An independent commission has concluded that Switzerland shirked its moral responsibilities to victims of the Nazi Holocaust and cloaked itself in neutrality to justify business as usual with the Axis powers.

https://p.dw.com/p/21bx
Jean-Francois Bergier, President of the Independent Commission of Experts on Switzerland-Second World War (ICE)Image: AP

Is Switzerland really as neutral a country as widely believed?

Not if a just published 600-page-long study commissioned by the Swiss government is to be trusted.

The independent investigation into Switzerland's wartime past has unearthed extensive Swiss co-operation with Nazi Germany, the failure of its wartime refugee policy to help thousands and a failure to return wealth to its rightful owners at the end of the war.

The controversial study is now at the centre of a heated national debate in Switzerland.

The Bergier commission, set up by the Swiss Parliament in 1996 to examine Swiss relations with the Axis powers, claims that Swiss authorities covertly co-operated with Nazi Germany which helped to prolong the Second World War.

The nine members of the commission who come from Switzerland, Britain, the United States and Israel have spent five years researching and digging up skeletons from Switzerland's murky wartime past.

"Hitler's Bankers" and Collaborators in Crime?

Among other allegations, they say that Swiss authorities contributed to the funding and expansion of the Nazi economy by striking trade and financial agreements with Germany.

Swiss banks, they say, provided interest-free credit to the Axis powers and willing allowed the Nazis to trade their gold for the valuable Swiss franc. This allowed the Nazis to buy machinery and even war material from Switzerland.

But one of the most unsettling discoveries according to the Bergier commission is Switzerland's "excessively restrictive" refugee policy.

Auschwitz Holocaust Gedenktag
Pasa Balter, fourth from left, stands among a group of children wearing concentration camp uniforms behind barbed wire fencing as they were liberated from the Nazi concentration camp at Auschwitz, Poland, by Russian soldiers in 1945. Balter, who is now known as Paula Lebovics, is 61 and living in Encino, Calif., a survivor who bears the heartbreak of having lost most of her family. Germany on Sunday, Jan. 27, 2002, observes the country's Holocaust memorial day in memory of victims of the Nazis, which was declared a special day of reflection by President Roman Herzog in 1996. (AP Photo/ho)Image: AP

In April 1942, Switzerland sealed off its borders to Jews fleeing the Nazi regime despite being aware of the existence of concentration camps such as Auschwitz, the report states.

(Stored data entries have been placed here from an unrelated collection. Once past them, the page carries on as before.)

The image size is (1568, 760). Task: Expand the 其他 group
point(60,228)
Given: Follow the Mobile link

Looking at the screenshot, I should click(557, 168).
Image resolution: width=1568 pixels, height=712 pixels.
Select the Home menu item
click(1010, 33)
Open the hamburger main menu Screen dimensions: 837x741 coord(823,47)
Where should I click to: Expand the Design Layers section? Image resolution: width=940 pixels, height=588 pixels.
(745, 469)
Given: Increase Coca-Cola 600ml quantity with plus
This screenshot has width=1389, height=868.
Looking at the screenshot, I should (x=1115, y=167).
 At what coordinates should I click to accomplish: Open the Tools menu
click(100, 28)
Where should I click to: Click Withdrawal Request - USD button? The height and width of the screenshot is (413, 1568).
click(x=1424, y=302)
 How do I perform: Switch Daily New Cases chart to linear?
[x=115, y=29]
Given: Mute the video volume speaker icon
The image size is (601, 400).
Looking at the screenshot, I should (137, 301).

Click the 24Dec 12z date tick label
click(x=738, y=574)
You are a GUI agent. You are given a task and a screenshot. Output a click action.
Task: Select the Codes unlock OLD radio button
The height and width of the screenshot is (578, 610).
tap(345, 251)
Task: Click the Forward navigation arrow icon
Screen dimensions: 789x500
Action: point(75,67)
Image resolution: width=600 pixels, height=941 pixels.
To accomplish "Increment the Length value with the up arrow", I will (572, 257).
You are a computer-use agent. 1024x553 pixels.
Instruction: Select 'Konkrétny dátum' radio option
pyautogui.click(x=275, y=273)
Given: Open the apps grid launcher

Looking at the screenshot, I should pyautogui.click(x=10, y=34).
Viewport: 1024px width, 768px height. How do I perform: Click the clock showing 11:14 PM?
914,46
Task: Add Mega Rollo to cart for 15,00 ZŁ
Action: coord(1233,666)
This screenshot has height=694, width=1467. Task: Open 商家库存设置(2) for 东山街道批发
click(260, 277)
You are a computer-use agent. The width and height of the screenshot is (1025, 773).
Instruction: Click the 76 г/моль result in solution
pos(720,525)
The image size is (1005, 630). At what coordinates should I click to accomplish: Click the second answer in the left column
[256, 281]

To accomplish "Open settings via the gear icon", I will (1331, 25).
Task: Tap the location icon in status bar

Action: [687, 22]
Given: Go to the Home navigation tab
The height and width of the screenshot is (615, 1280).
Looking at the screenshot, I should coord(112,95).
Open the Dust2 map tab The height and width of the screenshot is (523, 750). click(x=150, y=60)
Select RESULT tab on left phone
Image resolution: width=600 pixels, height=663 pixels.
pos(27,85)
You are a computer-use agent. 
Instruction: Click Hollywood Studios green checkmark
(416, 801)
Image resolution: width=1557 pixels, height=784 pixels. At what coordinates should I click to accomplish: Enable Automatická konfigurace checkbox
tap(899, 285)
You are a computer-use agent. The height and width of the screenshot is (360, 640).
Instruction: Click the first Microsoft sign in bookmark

"We were forced to acknowledge that a large number of persons whose lives were in danger were turned away. Yet the authorities knew what was in store for the victims", the report reads.

"The refugee policy of our authorities contributed to the most atrocious of Nazi objectives - the Holocaust".

But not everyone is buying the damning report of the Bergier commission.

Several right-wing groups have lashed out at the report and criticise that the commission was not an impartial body as it had too many Jewish members and left-wing historians.

"We don't accept this report. We do not like to have a report of a state-sponsored commission which finally fixes history and decides this is the historical truth", Pierre Schifferli, the Vice President of the Geneva People's Party told the BBC.